OpenAI GPT-4.5 Release: OpenAI is set to livestream the release of GPT-4.5 in 4.5 hours. The new model will be available to both free and pro users, with potential announcements of a new Pro+ tier.

OpenAI will livestream in 4.5 hours
- https://x.com/OpenAI/status/1895134318835704245

DeepSeek R2 Model: DeepSeek is reportedly favoring a new AI model and aims to release it, codenamed R2, before May 2025. The model is said to have been trained using Hitachi ARTC HD63484 cards.

Report: DeepSeek prefers new AI model and wants to release R2 before May
- https://www.heise.de/en/news/Report-DeepSeek-prefers-new-AI-model-and-wants-to-release-R2-before-May-10297487.html

LLaDA Model: A new AI model called LLaDA (Large Language Diffusion Model) has been released, featuring a diffusion-based architecture that promises parallelized token generation, potentially reducing the need for high memory bandwidth. The model is available on Hugging Face with demo and weights, and a paper detailing its architecture and capabilities has been published on arXiv.

LLaDA - Large Language Diffusion Model (weights + demo)

Microsoft Phi-4 Models: Microsoft has announced two new AI models, Phi-4-multimodal and Phi-4-mini. Phi-4-multimodal is a 5.6B parameter model that supports multiple languages and modalities, including text, vision, and speech. Phi-4-mini is a smaller version of the model, with fewer parameters. Both models are open-source and available for local use, ensuring user privacy.

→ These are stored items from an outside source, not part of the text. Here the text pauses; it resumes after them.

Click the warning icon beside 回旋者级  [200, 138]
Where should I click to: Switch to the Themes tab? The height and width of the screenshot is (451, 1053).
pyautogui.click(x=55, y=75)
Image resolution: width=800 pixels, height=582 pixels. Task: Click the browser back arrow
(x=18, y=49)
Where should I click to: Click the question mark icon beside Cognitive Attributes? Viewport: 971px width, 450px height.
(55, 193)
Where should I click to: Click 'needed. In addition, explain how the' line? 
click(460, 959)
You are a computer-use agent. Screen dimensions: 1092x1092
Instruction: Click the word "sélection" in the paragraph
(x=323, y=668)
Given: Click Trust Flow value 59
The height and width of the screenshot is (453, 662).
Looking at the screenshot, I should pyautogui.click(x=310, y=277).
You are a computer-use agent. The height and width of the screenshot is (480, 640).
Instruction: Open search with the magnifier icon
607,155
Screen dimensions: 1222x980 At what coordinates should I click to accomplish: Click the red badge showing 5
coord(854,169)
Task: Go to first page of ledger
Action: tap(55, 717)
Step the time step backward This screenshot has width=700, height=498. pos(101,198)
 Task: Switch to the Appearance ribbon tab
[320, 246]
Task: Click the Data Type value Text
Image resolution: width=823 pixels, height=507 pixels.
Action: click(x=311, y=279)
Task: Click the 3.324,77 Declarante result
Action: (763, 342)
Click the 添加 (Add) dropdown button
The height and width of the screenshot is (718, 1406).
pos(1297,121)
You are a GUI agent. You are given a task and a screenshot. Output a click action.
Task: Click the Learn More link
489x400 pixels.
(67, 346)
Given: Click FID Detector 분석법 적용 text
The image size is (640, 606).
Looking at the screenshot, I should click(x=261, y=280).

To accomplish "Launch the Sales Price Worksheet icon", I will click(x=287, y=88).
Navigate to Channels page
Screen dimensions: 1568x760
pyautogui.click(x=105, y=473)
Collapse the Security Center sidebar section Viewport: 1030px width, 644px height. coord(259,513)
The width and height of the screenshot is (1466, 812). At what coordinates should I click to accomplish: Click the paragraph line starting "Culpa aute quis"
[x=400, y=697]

Kokoro TTS 1.1: Kokoro TTS 1.1, a text-to-speech model, has been released with added support for Chinese. This interim release is part of ongoing development, with users awaiting more language support and training capabilities.

Kokoro TTS 1.1
- https://huggingface.co/hexgrad/Kokoro-82M-v1.1-zh

AI Model Benchmarks and Comparisons

Perplexity R1 1776 vs. DeepSeek R1: Benchmark results show that the Perplexity R1 1776 model performs worse than the DeepSeek R1 model for complex problems, contradicting Perplexity's claims about the model's reasoning abilities remaining unaffected by the decensoring process.

Perplexity R1 1776 performs worse than DeepSeek R1 for complex problems.
- https://github.com/fairydreaming/lineage-bench

AI Applications and Services

Perplexity Voice Mode: Perplexity has introduced a new voice mode in their iOS app, allowing users to ask questions and receive real-time answers. The feature is expected to be available on Android and Mac apps soon.

AI Model Architectures and Optimizations

FlashMLA Integration: vLLM has integrated FlashMLA, a new AI model architecture, which has shown significant improvements in output throughput, ranging from 2.8% to 16.8% compared to the previous TRITON_MLA architecture. This integration is expected to bring further enhancements in the coming days.

vLLM just landed FlashMLA (DeepSeek - day 1) in vLLM and it is already boosting output throughput 2-16% - expect more improvements in the coming days

DualPipe Algorithm: DeepSeek has introduced DualPipe, a new bidirectional pipeline parallelism algorithm designed to optimize the overlap of forward and backward computation-communication phases, thereby enhancing efficiency in AI model training.